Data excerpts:
+++

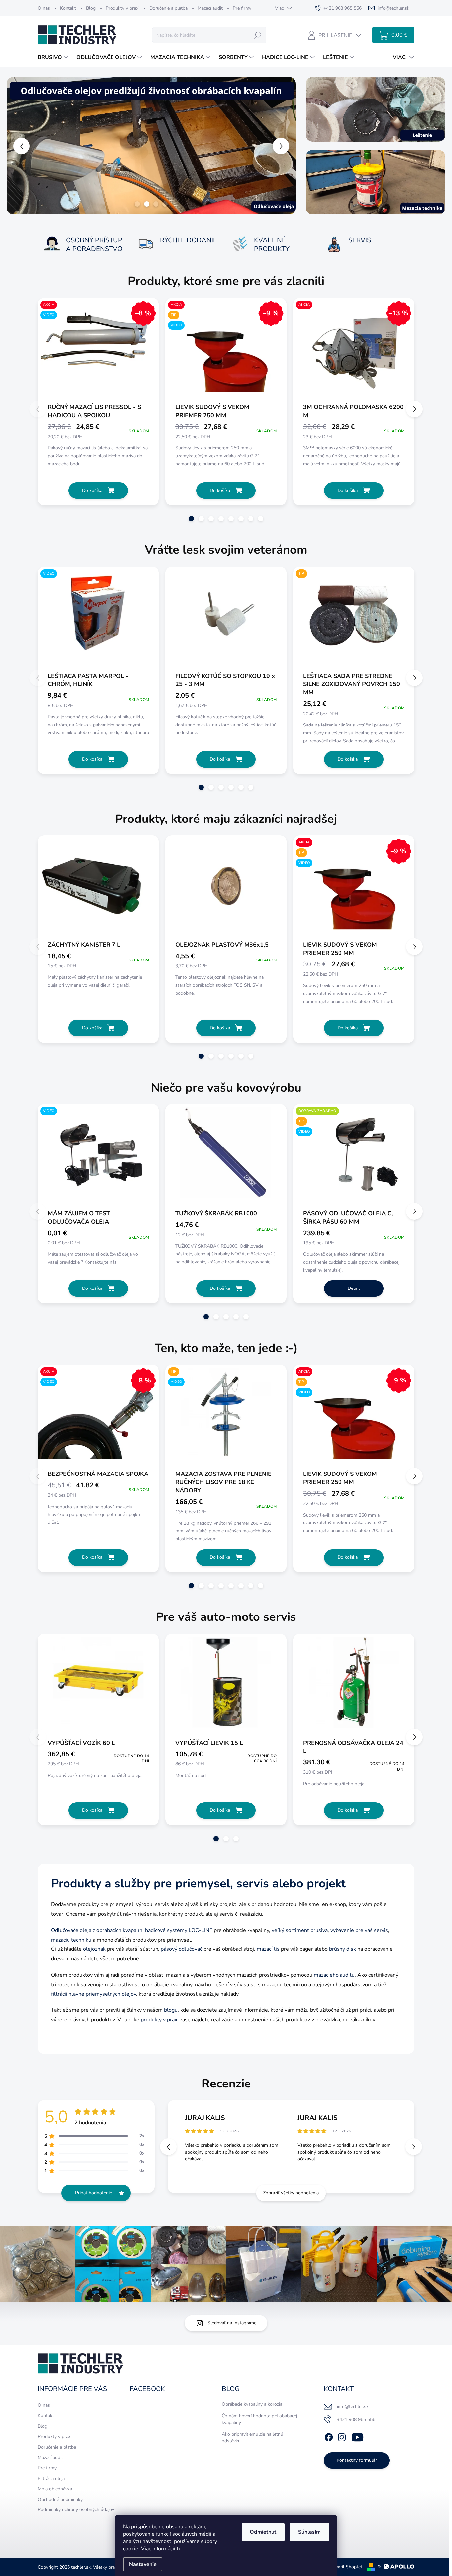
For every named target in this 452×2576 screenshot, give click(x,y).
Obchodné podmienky (60, 2499)
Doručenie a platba (168, 8)
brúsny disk (342, 1949)
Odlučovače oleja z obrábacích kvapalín (96, 1930)
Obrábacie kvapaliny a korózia (252, 2404)
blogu (171, 2010)
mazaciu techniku (71, 1940)
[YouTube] (357, 2436)
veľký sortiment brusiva (300, 1930)
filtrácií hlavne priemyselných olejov (93, 1994)
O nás (44, 8)
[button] (18, 145)
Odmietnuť (263, 2532)
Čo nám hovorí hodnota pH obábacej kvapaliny (259, 2419)
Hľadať (258, 35)
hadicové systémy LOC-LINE (178, 1930)
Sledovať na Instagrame (231, 2323)
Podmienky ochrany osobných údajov (76, 2509)
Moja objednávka (55, 2489)
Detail (354, 1288)
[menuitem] (54, 57)
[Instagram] (342, 2436)
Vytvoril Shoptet (345, 2567)
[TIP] (353, 619)
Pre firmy (242, 8)
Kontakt (68, 8)
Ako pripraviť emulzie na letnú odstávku (252, 2437)
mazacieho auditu (334, 1975)
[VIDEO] (98, 619)
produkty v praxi (160, 2019)
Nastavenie (143, 2564)
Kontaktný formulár (357, 2460)
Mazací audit (210, 8)
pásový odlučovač (181, 1949)
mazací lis (268, 1949)
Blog (91, 8)
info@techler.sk (353, 2406)
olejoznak (94, 1949)
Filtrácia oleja (51, 2478)
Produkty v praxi (122, 8)
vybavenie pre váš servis (359, 1930)
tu (179, 2548)
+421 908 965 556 (356, 2419)
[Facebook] (329, 2436)
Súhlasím (309, 2532)
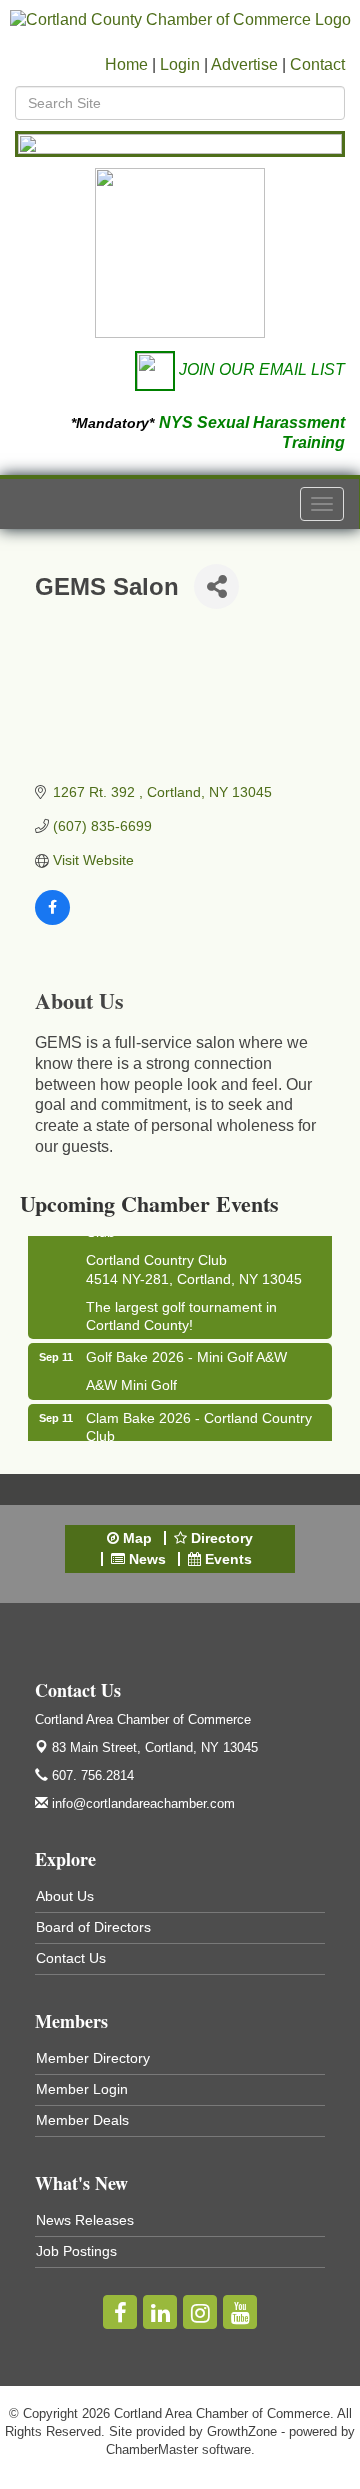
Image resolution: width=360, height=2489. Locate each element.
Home (126, 64)
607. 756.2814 (91, 1775)
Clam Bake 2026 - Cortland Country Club (199, 1422)
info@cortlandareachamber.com (141, 1803)
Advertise (244, 64)
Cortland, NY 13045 (155, 1747)
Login (180, 64)
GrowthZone (242, 2431)
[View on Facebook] (52, 920)
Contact (317, 64)
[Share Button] (216, 586)
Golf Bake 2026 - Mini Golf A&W (186, 1352)
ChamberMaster (152, 2449)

+++

Your task:
Copy all lines from the entries that contain the word "Bake".

Task result:
Clam Bake 2026 - Cortland Country Club (199, 1422)
Golf Bake 2026 - Mini Golf A&W (186, 1352)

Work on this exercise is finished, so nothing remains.